[Start of Attachment]
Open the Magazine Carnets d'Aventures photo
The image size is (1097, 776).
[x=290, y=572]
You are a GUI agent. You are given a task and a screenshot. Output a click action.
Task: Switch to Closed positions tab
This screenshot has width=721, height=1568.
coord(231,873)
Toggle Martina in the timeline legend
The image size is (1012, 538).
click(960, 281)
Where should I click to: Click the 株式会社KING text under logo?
[End of Attachment]
[Start of Attachment]
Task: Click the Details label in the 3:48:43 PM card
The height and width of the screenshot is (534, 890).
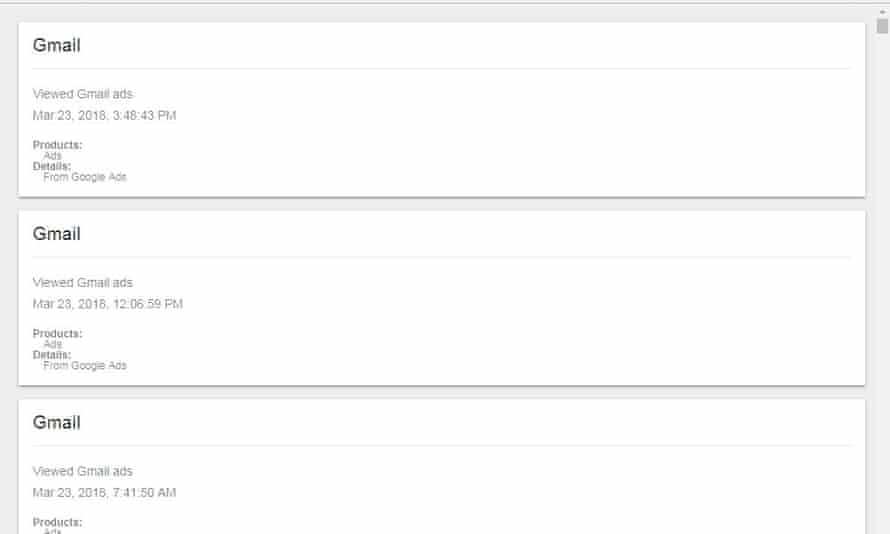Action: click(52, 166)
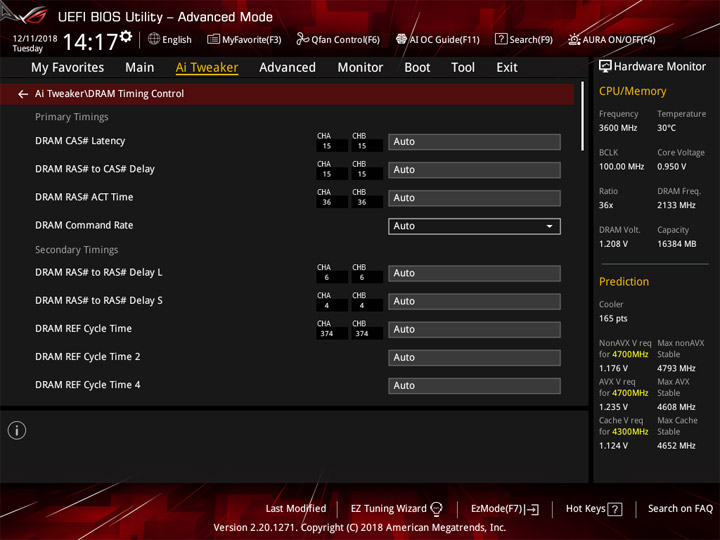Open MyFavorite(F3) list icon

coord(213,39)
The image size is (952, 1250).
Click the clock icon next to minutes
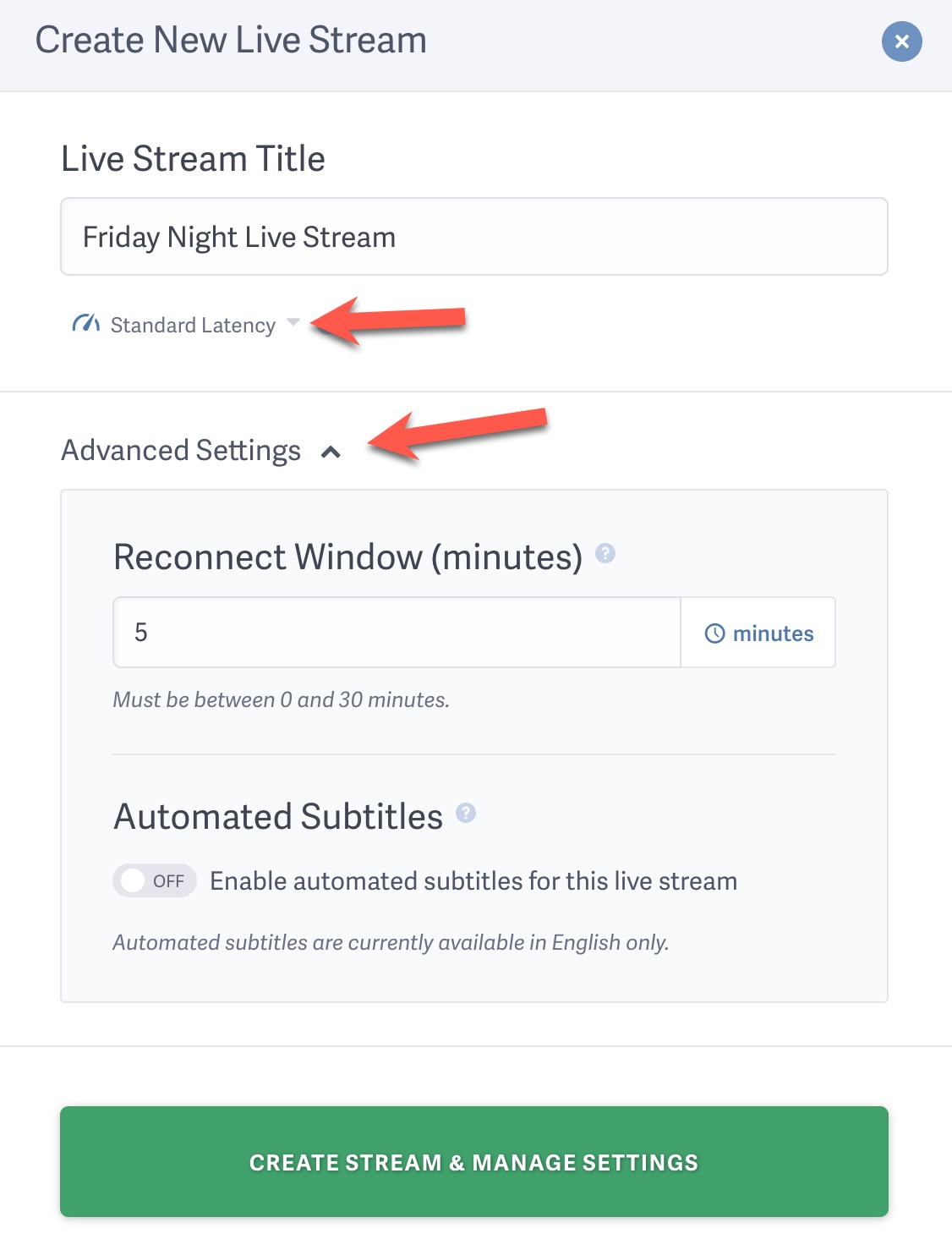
[End of Attachment]
— Task description —
Take the records above and return, word for word, only the lines that fall from the line with "This screenshot has width=721, height=1568." to the line with "Where should I", both of them included.

— The completed task —
This screenshot has width=721, height=1568.
coord(231,873)
Toggle Martina in the timeline legend
The image size is (1012, 538).
click(960, 281)
Where should I click to: Click the 株式会社KING text under logo?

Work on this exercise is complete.